OK – first bit of live blogging. Am sitting in a session with a panel of four social entrepreneurs, chaired by our own David Dimbleby, Cliff Prior (CEO, UnLtd). The intention is to share learning, real experiences (successes and failures) and genuinely interrogate these practitioners.
First up is Ben Ramsden from Pants to Poverty, whose organisation started on the back of Make Poverty History and has grown from there. Interesting (already) that none of them are comfortable with being called “successful”. Sold 3,000 pairs of pants first up, and then went from there. [Shock news: Cliff owns some]
Second up is Davina Roberts of Punch and Juicy, who runs a healthy-living / drinks organisation. She has overcome homelessness, and chalenging illness, to do this work. She emphasised the importance of networking and “smiling while pushing business cards at people”. Punch and Juicy is a great name; + she has “juice masters” who make and create new drinks.
Third up is Annys Darkwa of Vision Housing which supports ex-offenders to access accommodation. Very interesting model (check the website)….and she felt that service user involvement and empowerment was at the heart of her success (alongside having the boxes ticked: policies and procedures).
Finally, Ben Matthews of Bright One, which provides PR to charities and social enterprises. I met Ben last year, and he is one of our excellent social reporters, and Bright One is cool. Going very well: too well, because they’ve had to put a stop to charities etc coming with more projects.
Into the discussion, which is (I’m going to be honest here) sliding straight into definitions, much to a fair amount of tedium in the room…but Cliff has put a stop to it (through asking us to vote on whether social enterprise is charity 2.0 or business 2.0; most thought the latter, though I would say both….).
Now talking about how you can effectively marry your product with your social mission. Soc ents feel it is largely about relationships and interweaving them as much as possible.
Q: what skills do you need? Partners, partnerships (being able to identify the right partners) are key. Be clear about your core idea, and innovate within it. Communicate with wide range of people. Choose whatever structure is fit to your mission, finance and governance (not structure first). Also about characteristics and traits, not skills. Get them to learn by doing.

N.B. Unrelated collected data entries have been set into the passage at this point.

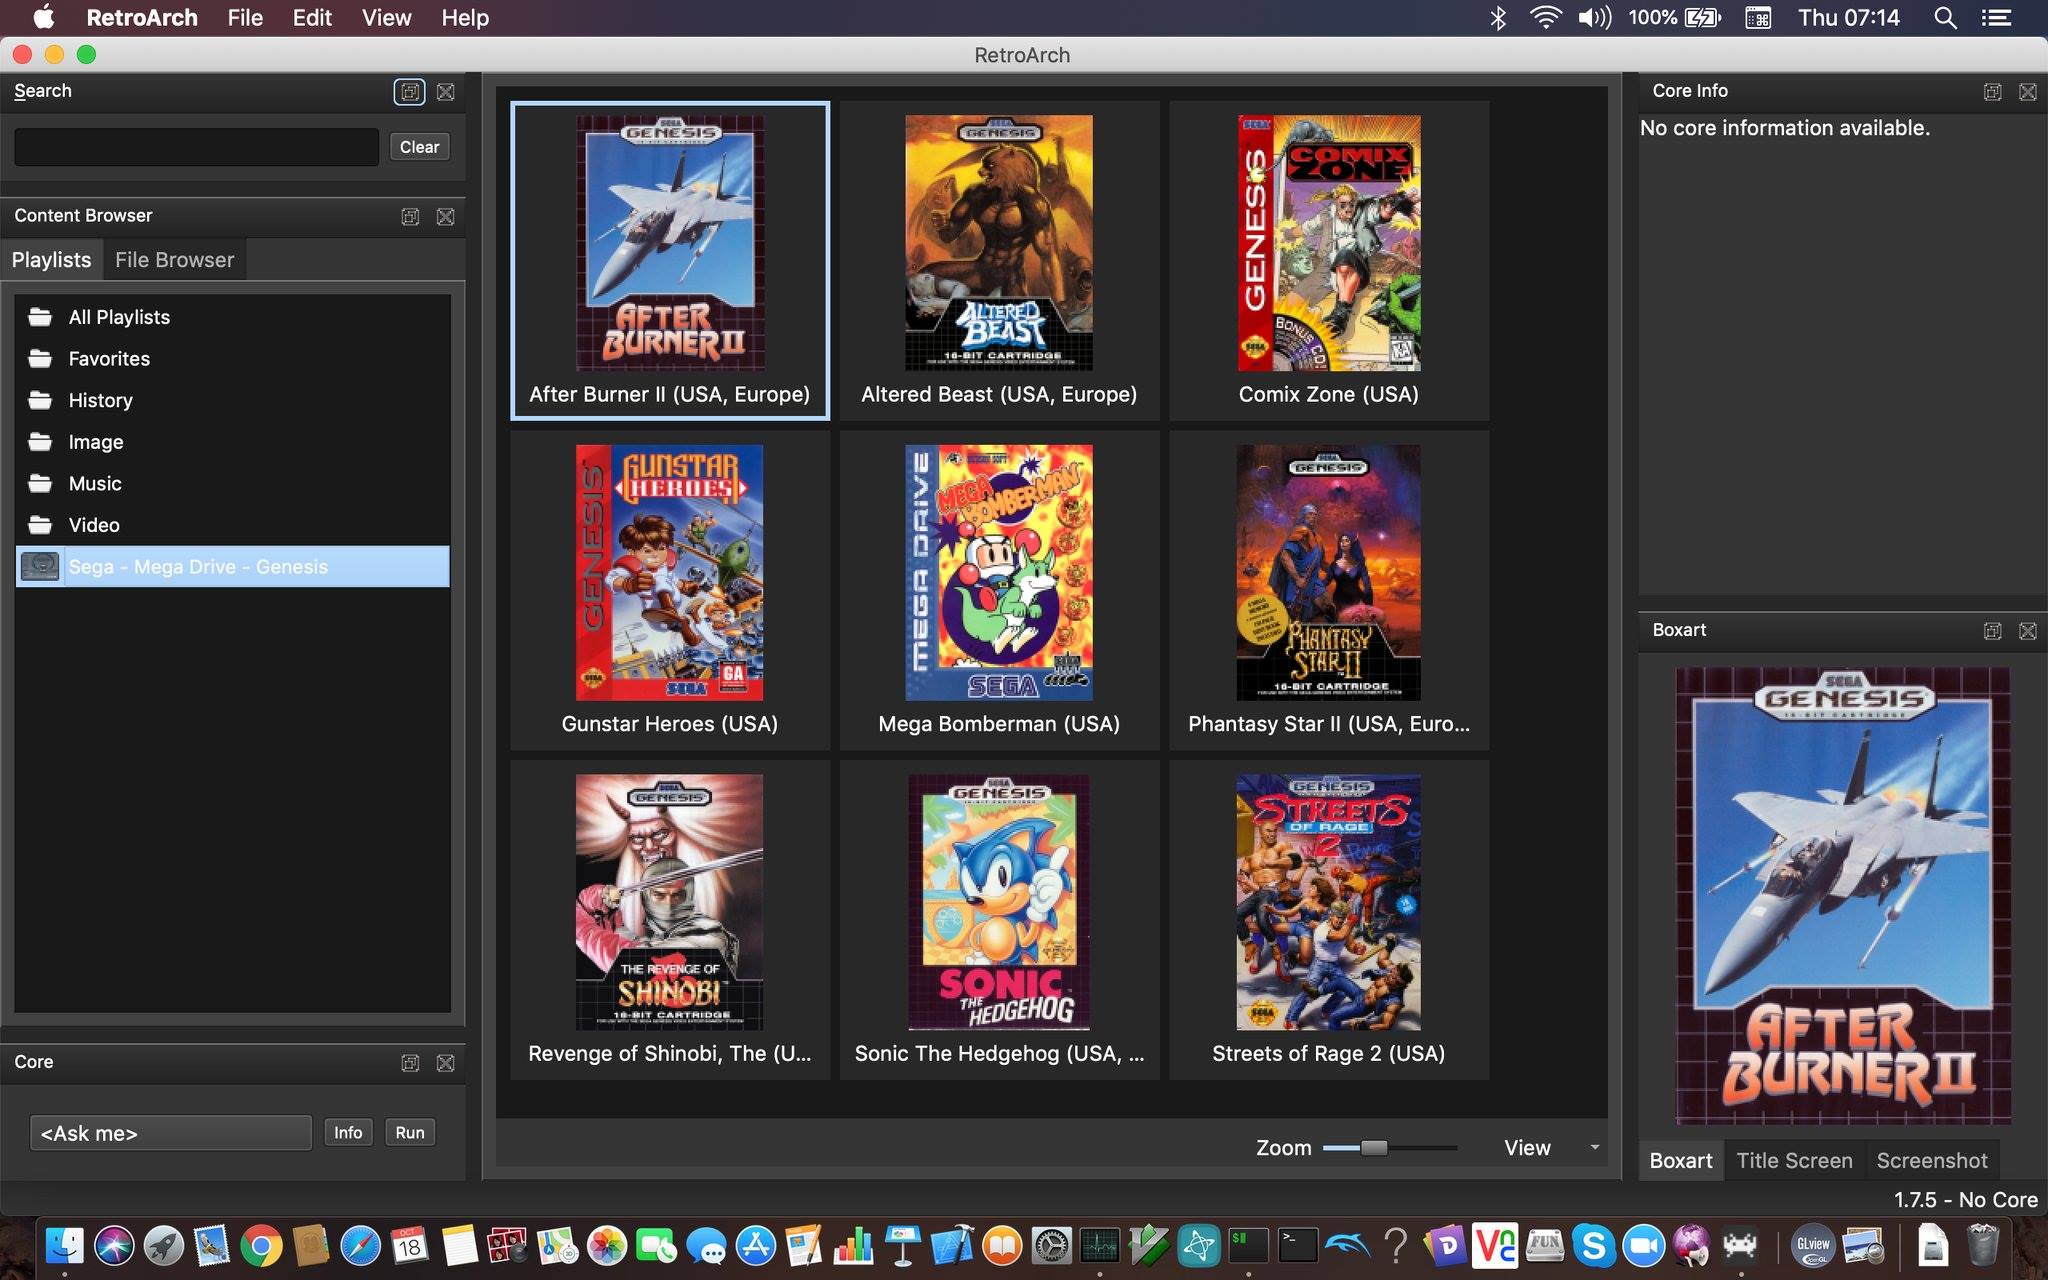Undock the Core panel
Screen dimensions: 2048x1280
[x=410, y=1063]
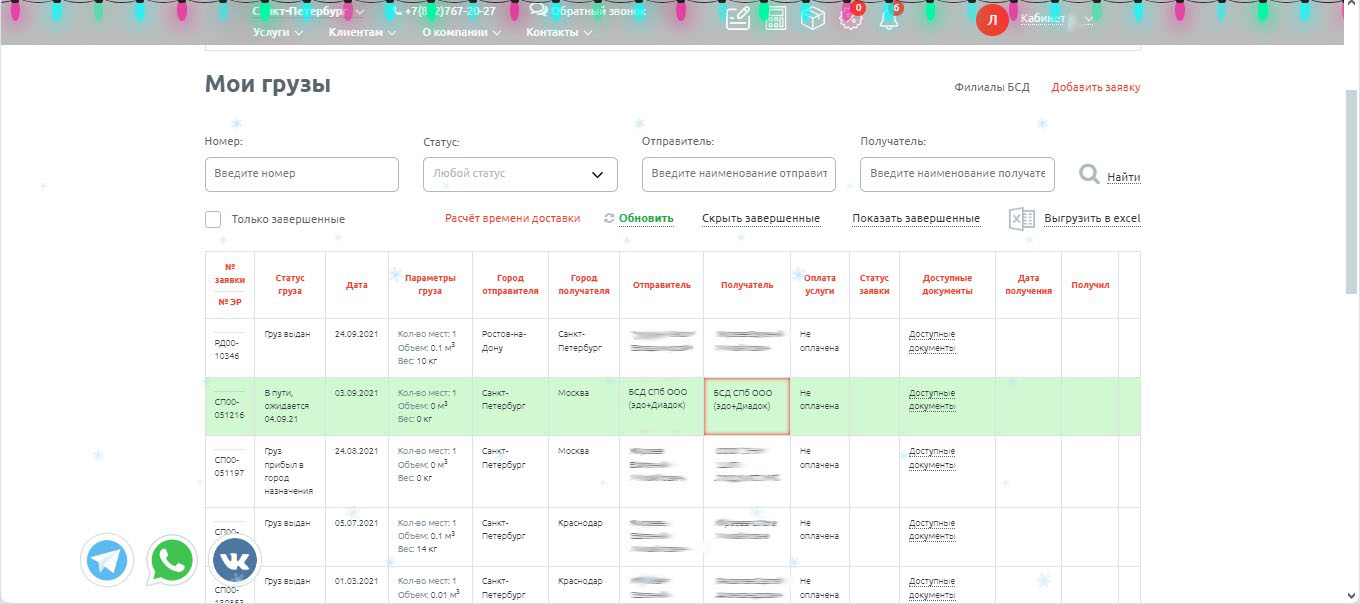Open the WhatsApp chat icon
The width and height of the screenshot is (1360, 604).
point(172,560)
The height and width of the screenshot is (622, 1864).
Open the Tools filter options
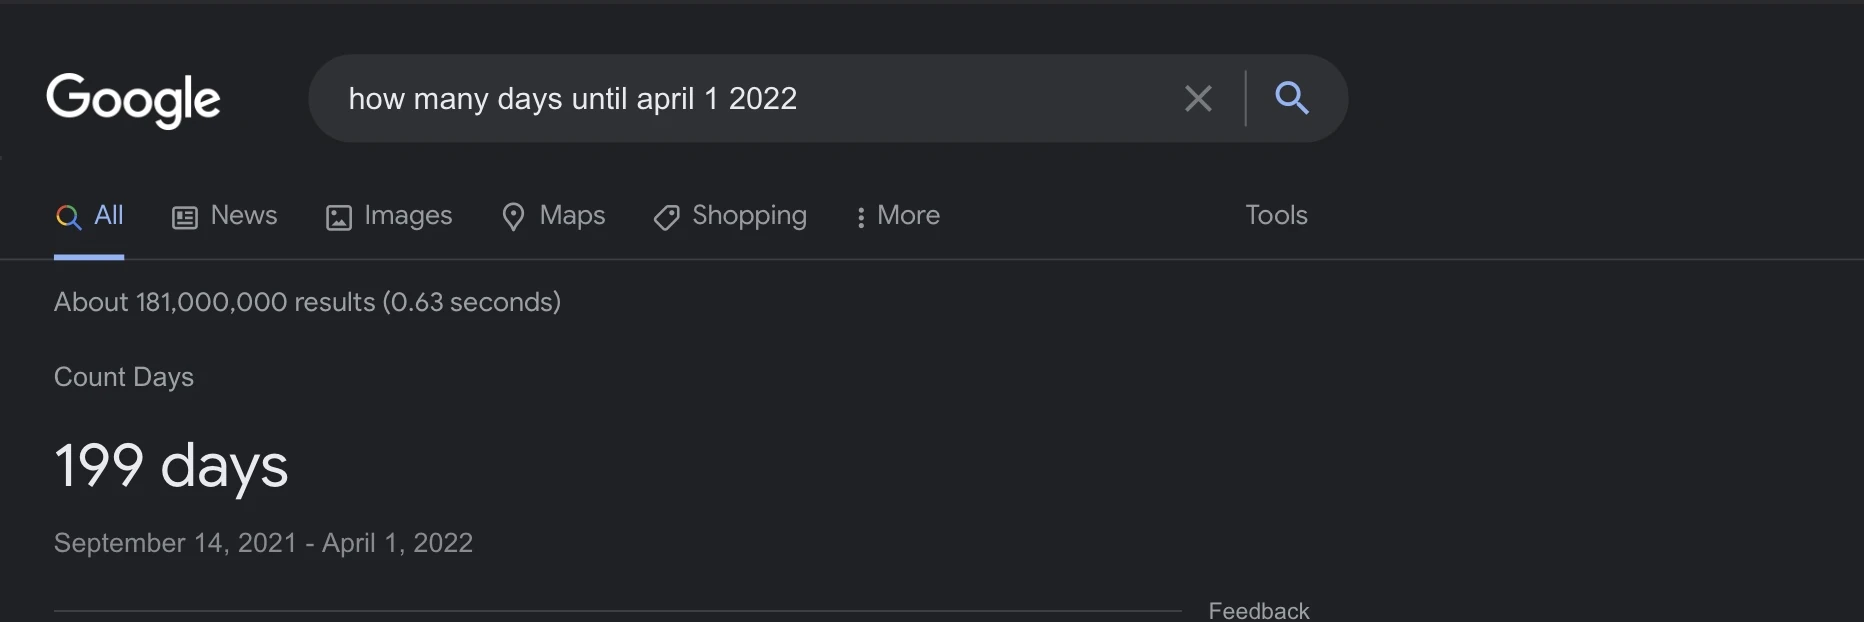pos(1276,215)
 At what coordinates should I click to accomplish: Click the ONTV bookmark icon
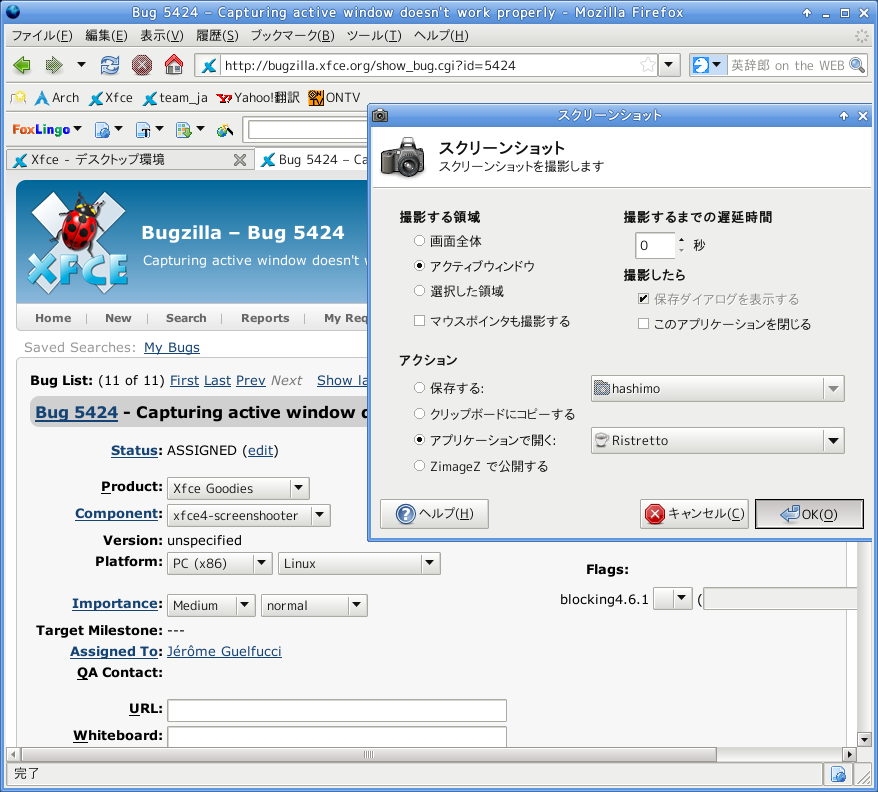tap(316, 98)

Q: Did you ever consider giving up? And what kept you going? Lack of holiday, lack of sleep, constant stream of e-mails, personal investment etc. all coming across as challenges. Career-changing a challenge. Need to stick at it (“survive enough until you get lucky” to paraphrase Kiva founder). Scale of ambition can depress you, but relationships sustain you through. Joy, passion, impact that work creates. + turn a challenge into an opportunity.
Q: We all go on a big learning journey? Who’s given you support….leading to ‘social entrepreneurs’ are most similar to offenders: “they see something and they go after it”; interesting answer from Davina; Cricklewood Homeless Concern, Brent Housing, Groundswell, Nigel Kershaw, Shine 09, Bright Ideas Trust, and weaving her way through the network….+ family! Quote of the session: “my gran said, ‘finally, you’ve got a good idea’”
Q: Question about plagiarism of your idea; all had some experience of it at different levels…or at least as they interpret it. One had competition set up, another had staff poached, etc. Importance of retaining core value. Need to take it as compliment + tools to protect yourself.
If I’m being honest, this session hasn’t really caught light for me. Nuggets of gold, and good honesty and openness, but crowd seem a little subdued. Maybe they are just taking it all in!
Summary: synergy between social and business is key; learning and going, not teaching / formal learning; belief and motivation (support + thing that reminds you why); use your support network: easier to be brave in company; using the people who say no to you.